Notes on node.js streams

There’s no doubt that streams are an essential part of the node.js design philosophy. Everything from stdin and stdout to file access is a stream. You may be using a library to abstract it into a more accessible form such as a promise, but underneath the hood it’s still streams.

When it comes to handling large amounts of data, streams are not only faster, but they’re often necessary. There are times when it is just not possible to fit everything into memory, so it must be streamed chunk by chunk.

Natively, node.js comes with three types of stream: Readable, Writable, and Transform. Streams are Event Emitters so the easiest way to use them is to hook into their events:

const fs = require("fs");
const input = fs.createReadStream("in-file.txt", "utf8");

input.on("data", data => console.log(data));

For many cases it’s beneficial to connect streams together with pipes:

const fs = require("fs");
const input = fs.createReadStream("in-file.txt");

input.pipe(process.stdout);

Piping to multiple destinations

One of the first questions I had when picking up streams was whether it is possible to pipe a single source into two destinations. The answer is a definite yes. As streams are just a form of Event Emitter, every stream reading the data is just another listener to the data event.

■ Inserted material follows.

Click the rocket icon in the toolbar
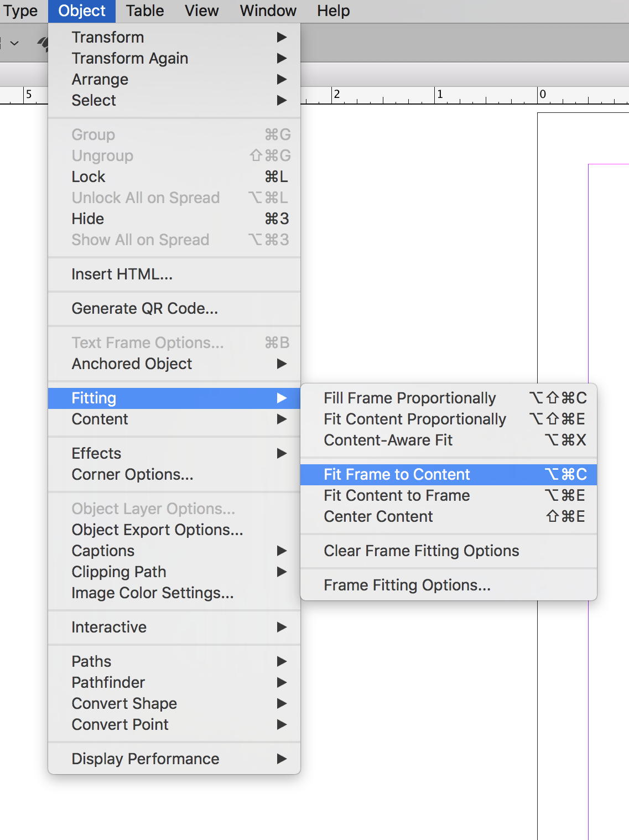The image size is (629, 840). [x=43, y=43]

However, there is one difference between a stream and a standard Event Emitter: back pressure. When data is emitted from a Readable stream the listeners must declare that they have processed the data and are ready to receive more. This is a very useful feature as it prevents input streams clobbering output streams with too much information, but it does mean that you need to ensure all your listeners are processing the data. Take this example:

const fs = require("fs");
const Writable = require("stream").Writable;
const input = fs.createReadStream("in-file.txt");
const fileOutput = fs.createWriteStream("out-file.txt");
const consoleOutput = new Writable({
  write: (chunk, encoding, callback) => {
    console.log(chunk);
    callback();
  }
});

input.pipe(fileOutput);
input.pipe(consoleOutput);

Under normal circumstances this code will copy in-file.txt to out-file.txt and output it to the terminal. If the consoleOutput stream did not execute the callback() the input would build up and both output streams would eventually stop receiving data. Streams have an option, call the highWaterMark that determines how much information is stored in memory before blocking the stream.

Why is my chunk a Buffer?

If you ran the code above, you might notice that it doesn’t quite do what you would expect. The out-file.txt is created with the content of in-file.txt, but the console output looks something like <Buffer 64 65 72 70 0a ...>.

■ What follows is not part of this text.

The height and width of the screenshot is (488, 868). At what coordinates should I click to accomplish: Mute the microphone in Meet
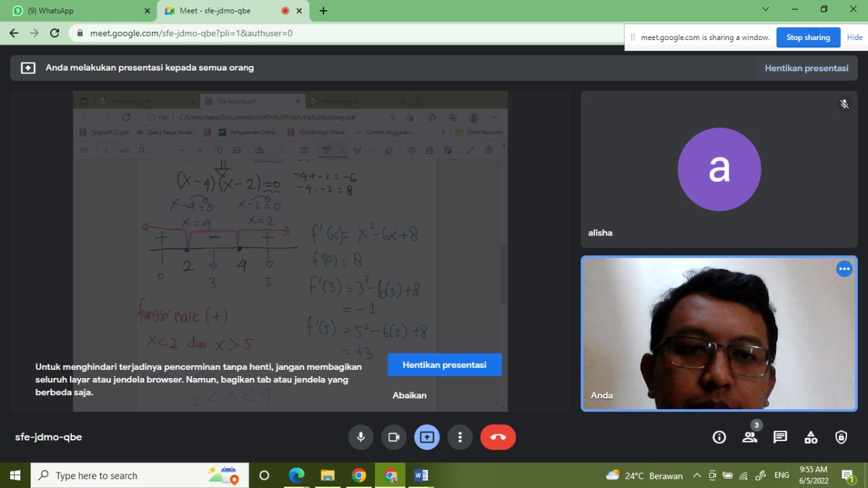coord(361,437)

By default all stream chunks are a Buffer. If you specify an encoding type on the input stream then will arrive as strings:

const fs = require("fs");
const input = fs.createReadStream("in-file.txt", "utf8");

input.on("data", chunk => console.log(chunk));

But this is not enough to cover all cases. When implementing a Writable the chunk will always be a Buffer unless the decodeStrings option is set to false, or the stream is operating in objectMode.

const fs = require("fs");
const Writable = require("stream").Writable;
const input = fs.createReadStream("in-file.txt", "utf8");
const fileOutput = fs.createWriteStream("out-file.txt");
const consoleOutput = new Writable({
  decodeStrings: false,
  write: (chunk, encoding, callback) => {
    console.log(chunk);
    callback();
  }
});

input.pipe(fileOutput);
input.pipe(consoleOutput);

Transforming Streams

A common pattern with streams is to load data from a Readable source, process it and and then output it to a Writable destination. A Transform stream is the intermediary processing step that sits between input and output. It is both a Readable and Writable stream.

const fs = require("fs");
const Transform = require("stream").Transform;
const input = fs.createReadStream("in-file.txt", "utf8");
const toUpper = new Transform({
  decodeStrings: false,
  transform: (chunk, encoding, callback) => {
    callback(null, chunk.toUpperCase());
  }
});

input
  .pipe(toUpper)
  .pipe(process.stdout);

Notice that a Transform stream is a type of Writable stream so it requires the decodeStrings or objectMode option.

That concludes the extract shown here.